• **TASK DESCRIPTION**: Please retype all of the data below, word for word.

• **Collected data**:

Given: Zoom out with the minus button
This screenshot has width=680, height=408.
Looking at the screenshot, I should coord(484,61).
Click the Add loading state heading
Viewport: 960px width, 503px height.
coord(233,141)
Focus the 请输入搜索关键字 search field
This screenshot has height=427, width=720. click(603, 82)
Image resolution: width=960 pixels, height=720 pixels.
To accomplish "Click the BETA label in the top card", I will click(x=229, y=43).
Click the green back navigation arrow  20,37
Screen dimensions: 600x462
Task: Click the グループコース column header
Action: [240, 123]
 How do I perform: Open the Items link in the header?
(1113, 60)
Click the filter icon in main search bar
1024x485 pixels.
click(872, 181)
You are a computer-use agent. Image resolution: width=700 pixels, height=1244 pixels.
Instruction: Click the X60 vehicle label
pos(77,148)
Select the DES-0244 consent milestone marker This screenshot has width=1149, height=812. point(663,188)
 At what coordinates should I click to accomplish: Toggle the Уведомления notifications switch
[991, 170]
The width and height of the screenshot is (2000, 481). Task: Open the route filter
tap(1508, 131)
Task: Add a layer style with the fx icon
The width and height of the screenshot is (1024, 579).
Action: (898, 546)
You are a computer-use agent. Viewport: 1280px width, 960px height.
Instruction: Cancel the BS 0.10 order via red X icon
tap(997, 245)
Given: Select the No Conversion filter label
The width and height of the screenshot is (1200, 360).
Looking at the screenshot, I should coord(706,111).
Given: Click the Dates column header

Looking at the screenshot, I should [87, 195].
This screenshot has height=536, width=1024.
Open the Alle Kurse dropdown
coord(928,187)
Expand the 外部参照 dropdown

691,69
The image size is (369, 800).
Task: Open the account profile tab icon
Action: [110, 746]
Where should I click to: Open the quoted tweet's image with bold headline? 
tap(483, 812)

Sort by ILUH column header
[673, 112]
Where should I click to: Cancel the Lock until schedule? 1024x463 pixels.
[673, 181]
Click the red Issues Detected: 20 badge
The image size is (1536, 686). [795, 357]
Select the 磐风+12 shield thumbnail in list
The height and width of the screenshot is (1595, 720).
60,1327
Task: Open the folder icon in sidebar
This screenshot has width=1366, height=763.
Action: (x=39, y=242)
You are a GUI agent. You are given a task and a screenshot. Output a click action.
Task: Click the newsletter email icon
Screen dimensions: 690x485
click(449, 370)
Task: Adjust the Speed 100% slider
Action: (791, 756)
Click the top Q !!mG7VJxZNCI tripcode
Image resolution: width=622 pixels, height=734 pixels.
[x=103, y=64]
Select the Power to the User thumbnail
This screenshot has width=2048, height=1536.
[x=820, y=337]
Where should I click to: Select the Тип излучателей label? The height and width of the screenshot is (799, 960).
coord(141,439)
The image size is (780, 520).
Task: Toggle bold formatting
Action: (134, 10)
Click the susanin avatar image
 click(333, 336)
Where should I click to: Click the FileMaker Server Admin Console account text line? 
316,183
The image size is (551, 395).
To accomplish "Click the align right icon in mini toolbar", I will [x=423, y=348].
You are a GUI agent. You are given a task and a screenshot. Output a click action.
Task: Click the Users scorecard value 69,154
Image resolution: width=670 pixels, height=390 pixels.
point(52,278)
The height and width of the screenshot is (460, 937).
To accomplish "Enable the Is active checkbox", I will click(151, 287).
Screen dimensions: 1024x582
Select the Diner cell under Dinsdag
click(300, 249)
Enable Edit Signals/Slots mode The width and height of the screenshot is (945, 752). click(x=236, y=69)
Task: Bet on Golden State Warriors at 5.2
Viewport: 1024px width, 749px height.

• **SOLUTION TO THE PROBLEM**:
Given: Zoom out with the minus button
This screenshot has width=680, height=408.
Looking at the screenshot, I should coord(484,61).
Click the Add loading state heading
Viewport: 960px width, 503px height.
coord(233,141)
Focus the 请输入搜索关键字 search field
This screenshot has height=427, width=720. click(603, 82)
Image resolution: width=960 pixels, height=720 pixels.
To accomplish "Click the BETA label in the top card", I will click(x=229, y=43).
Click the green back navigation arrow  20,37
Screen dimensions: 600x462
Task: Click the グループコース column header
Action: [240, 123]
 How do I perform: Open the Items link in the header?
(1113, 60)
Click the filter icon in main search bar
1024x485 pixels.
click(872, 181)
You are a computer-use agent. Image resolution: width=700 pixels, height=1244 pixels.
Instruction: Click the X60 vehicle label
pos(77,148)
Select the DES-0244 consent milestone marker This screenshot has width=1149, height=812. point(663,188)
 At what coordinates should I click to accomplish: Toggle the Уведомления notifications switch
[991, 170]
The width and height of the screenshot is (2000, 481). Task: Open the route filter
tap(1508, 131)
Task: Add a layer style with the fx icon
The width and height of the screenshot is (1024, 579).
Action: (898, 546)
You are a computer-use agent. Viewport: 1280px width, 960px height.
Instruction: Cancel the BS 0.10 order via red X icon
tap(997, 245)
Given: Select the No Conversion filter label
The width and height of the screenshot is (1200, 360).
Looking at the screenshot, I should coord(706,111).
Given: Click the Dates column header

Looking at the screenshot, I should [87, 195].
This screenshot has height=536, width=1024.
Open the Alle Kurse dropdown
coord(928,187)
Expand the 外部参照 dropdown

691,69
The image size is (369, 800).
Task: Open the account profile tab icon
Action: [110, 746]
Where should I click to: Open the quoted tweet's image with bold headline? 
tap(483, 812)

Sort by ILUH column header
[673, 112]
Where should I click to: Cancel the Lock until schedule? 1024x463 pixels.
[673, 181]
Click the red Issues Detected: 20 badge
The image size is (1536, 686). [795, 357]
Select the 磐风+12 shield thumbnail in list
The height and width of the screenshot is (1595, 720).
60,1327
Task: Open the folder icon in sidebar
This screenshot has width=1366, height=763.
Action: (x=39, y=242)
You are a GUI agent. You are given a task and a screenshot. Output a click action.
Task: Click the newsletter email icon
Screen dimensions: 690x485
click(449, 370)
Task: Adjust the Speed 100% slider
Action: (791, 756)
Click the top Q !!mG7VJxZNCI tripcode
Image resolution: width=622 pixels, height=734 pixels.
[x=103, y=64]
Select the Power to the User thumbnail
This screenshot has width=2048, height=1536.
[x=820, y=337]
Where should I click to: Select the Тип излучателей label? The height and width of the screenshot is (799, 960).
coord(141,439)
The image size is (780, 520).
Task: Toggle bold formatting
Action: (134, 10)
Click the susanin avatar image
 click(333, 336)
Where should I click to: Click the FileMaker Server Admin Console account text line? 
316,183
The image size is (551, 395).
To accomplish "Click the align right icon in mini toolbar", I will [x=423, y=348].
You are a GUI agent. You are given a task and a screenshot. Output a click action.
Task: Click the Users scorecard value 69,154
Image resolution: width=670 pixels, height=390 pixels.
point(52,278)
The height and width of the screenshot is (460, 937).
To accomplish "Enable the Is active checkbox", I will click(151, 287).
Screen dimensions: 1024x582
Select the Diner cell under Dinsdag
click(300, 249)
Enable Edit Signals/Slots mode The width and height of the screenshot is (945, 752). click(x=236, y=69)
Task: Bet on Golden State Warriors at 5.2
Viewport: 1024px width, 749px height.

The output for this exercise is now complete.